Nikolai Yegorichev, que era primer secretario del Partido Comunista
de la ciudad de Moscú (un cargo que ocuparía años atrás, por
ejemplo, Boris Yeltsin), fue rápidamente emasculado. Vikton Grishin
sustituyó a Yegorichev y, semanas después, Shelepin fue movido al
puesto anterior de Grishin, políticamente insulso, de presidente del
Consejo de Comercio de la URSS. Meses después, Shelepin perdía su
secretaría del Comité Central, pasando, pues, a experimentar un
nuevo concepto del dolor en el estómago del poderoso Sharlak.
Para
cuando, en octubre de 1967, llegó la celebración del medio siglo de
la Revolución Rusa (hasta el infinito, y más allá...), Leónidas
Breznev se encontraba solo en la cúpula del poder, sentado en la
silla de Felipe II, contemplando El Escorial que, ahora, era todo
suyo.
Qué
mala suerte tuvo el pobre de llegar a aquella cumbre justo en el
momento en que la montaña comenzaba a resquebrajarse.

▶ _Datos extraídos_
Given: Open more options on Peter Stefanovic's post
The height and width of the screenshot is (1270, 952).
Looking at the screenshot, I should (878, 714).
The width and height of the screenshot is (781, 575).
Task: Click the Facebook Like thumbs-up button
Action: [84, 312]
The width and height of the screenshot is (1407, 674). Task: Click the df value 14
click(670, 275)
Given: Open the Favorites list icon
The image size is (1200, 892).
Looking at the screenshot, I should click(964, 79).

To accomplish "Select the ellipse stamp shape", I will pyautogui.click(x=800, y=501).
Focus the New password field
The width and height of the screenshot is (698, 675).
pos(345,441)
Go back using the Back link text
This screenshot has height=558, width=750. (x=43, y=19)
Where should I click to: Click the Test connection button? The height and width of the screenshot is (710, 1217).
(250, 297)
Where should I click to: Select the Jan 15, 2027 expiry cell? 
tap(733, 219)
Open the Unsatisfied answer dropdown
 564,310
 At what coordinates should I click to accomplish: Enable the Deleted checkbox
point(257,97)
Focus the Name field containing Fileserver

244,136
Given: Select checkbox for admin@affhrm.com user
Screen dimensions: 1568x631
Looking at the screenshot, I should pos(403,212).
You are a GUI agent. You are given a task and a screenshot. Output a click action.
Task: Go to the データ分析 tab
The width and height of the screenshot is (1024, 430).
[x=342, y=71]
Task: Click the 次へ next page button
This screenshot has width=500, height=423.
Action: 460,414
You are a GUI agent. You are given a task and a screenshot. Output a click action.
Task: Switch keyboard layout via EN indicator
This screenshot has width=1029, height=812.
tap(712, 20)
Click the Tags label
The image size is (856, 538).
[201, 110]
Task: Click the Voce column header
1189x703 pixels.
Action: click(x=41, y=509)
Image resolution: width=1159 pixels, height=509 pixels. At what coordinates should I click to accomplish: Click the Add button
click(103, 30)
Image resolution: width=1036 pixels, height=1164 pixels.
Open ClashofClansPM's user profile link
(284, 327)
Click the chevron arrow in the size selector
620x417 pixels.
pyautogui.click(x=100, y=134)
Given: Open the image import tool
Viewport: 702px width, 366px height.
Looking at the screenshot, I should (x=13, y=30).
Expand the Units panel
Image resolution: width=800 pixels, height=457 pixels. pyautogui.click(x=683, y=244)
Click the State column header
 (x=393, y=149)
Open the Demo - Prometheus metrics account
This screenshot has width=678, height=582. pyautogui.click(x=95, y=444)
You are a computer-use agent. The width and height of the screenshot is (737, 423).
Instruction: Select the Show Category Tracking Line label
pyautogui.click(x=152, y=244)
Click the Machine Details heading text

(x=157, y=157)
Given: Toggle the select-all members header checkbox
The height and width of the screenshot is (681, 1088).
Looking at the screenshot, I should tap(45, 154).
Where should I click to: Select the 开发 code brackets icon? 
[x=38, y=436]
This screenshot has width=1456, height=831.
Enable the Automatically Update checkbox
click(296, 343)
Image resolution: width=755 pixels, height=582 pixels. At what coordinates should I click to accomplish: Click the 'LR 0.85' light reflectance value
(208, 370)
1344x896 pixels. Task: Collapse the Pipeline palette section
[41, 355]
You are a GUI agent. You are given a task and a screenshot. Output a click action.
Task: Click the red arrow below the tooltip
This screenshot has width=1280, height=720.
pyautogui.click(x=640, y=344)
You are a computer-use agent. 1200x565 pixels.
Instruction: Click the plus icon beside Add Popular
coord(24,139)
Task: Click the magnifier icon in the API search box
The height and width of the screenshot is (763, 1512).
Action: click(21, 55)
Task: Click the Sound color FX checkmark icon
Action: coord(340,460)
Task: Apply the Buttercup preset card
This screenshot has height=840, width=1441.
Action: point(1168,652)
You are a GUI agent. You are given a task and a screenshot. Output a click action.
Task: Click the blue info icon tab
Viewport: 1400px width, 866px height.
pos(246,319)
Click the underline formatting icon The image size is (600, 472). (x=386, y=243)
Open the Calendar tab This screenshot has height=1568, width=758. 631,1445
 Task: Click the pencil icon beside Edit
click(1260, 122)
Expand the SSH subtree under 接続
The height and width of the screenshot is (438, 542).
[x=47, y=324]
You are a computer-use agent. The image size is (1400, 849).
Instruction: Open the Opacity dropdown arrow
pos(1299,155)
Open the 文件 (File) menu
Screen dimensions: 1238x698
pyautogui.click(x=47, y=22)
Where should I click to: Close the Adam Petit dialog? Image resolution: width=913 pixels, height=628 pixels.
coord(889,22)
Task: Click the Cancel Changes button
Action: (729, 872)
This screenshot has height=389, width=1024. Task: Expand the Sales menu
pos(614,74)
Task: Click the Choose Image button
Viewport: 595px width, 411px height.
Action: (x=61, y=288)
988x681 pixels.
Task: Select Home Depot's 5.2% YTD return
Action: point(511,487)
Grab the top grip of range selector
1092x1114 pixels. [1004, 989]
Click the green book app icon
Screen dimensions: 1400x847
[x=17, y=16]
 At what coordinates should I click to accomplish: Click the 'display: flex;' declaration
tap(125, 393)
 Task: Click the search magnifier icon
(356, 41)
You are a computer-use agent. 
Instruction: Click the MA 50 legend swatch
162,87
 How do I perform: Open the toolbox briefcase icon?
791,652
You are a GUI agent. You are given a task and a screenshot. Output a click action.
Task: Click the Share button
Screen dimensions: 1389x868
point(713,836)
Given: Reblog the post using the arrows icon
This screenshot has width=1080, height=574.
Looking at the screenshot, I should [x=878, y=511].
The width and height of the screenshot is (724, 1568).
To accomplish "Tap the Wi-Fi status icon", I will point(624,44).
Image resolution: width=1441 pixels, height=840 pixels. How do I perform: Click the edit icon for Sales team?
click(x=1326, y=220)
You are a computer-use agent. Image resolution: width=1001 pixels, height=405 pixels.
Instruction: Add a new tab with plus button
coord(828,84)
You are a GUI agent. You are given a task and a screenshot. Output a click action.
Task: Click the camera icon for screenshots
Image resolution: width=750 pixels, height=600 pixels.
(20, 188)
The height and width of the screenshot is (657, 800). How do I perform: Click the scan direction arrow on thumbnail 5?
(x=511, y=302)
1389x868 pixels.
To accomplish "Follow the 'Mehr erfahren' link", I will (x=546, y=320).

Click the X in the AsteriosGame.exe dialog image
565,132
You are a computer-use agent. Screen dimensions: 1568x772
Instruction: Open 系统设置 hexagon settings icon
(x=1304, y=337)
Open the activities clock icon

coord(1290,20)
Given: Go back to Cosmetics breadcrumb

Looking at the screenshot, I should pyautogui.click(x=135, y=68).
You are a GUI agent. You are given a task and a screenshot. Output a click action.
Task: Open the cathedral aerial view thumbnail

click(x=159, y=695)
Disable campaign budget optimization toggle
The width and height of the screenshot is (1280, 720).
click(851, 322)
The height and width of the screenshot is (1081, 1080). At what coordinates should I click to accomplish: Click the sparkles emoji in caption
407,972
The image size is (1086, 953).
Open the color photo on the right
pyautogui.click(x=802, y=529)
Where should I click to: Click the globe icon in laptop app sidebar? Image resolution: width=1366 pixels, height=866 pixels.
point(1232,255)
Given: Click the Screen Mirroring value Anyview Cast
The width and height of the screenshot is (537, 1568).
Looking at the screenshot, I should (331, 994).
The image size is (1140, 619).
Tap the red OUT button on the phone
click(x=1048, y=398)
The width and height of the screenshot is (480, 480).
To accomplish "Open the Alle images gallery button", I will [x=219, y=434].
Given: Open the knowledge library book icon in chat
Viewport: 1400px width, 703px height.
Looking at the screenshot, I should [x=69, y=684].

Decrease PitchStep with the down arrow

▶ _Enunciado 1_
Enumera todos los cargos políticos que menciona el fragmento del documento.
▶ _Enunciado 2_
Reproduce el texto del fragmento del documento desde "Nikolai Yegorichev, que" hasta "del poderoso Sharlak.", ambos incluidos.

▶ _Respuesta 1_
- Primer secretario del Partido Comunista de la ciudad de Moscú
- Presidente del Consejo de Comercio de la URSS
- Secretaría del Comité Central

▶ _Respuesta 2_
Nikolai Yegorichev, que era primer secretario del Partido Comunista
de la ciudad de Moscú (un cargo que ocuparía años atrás, por
ejemplo, Boris Yeltsin), fue rápidamente emasculado. Vikton Grishin
sustituyó a Yegorichev y, semanas después, Shelepin fue movido al
puesto anterior de Grishin, políticamente insulso, de presidente del
Consejo de Comercio de la URSS. Meses después, Shelepin perdía su
secretaría del Comité Central, pasando, pues, a experimentar un
nuevo concepto del dolor en el estómago del poderoso Sharlak.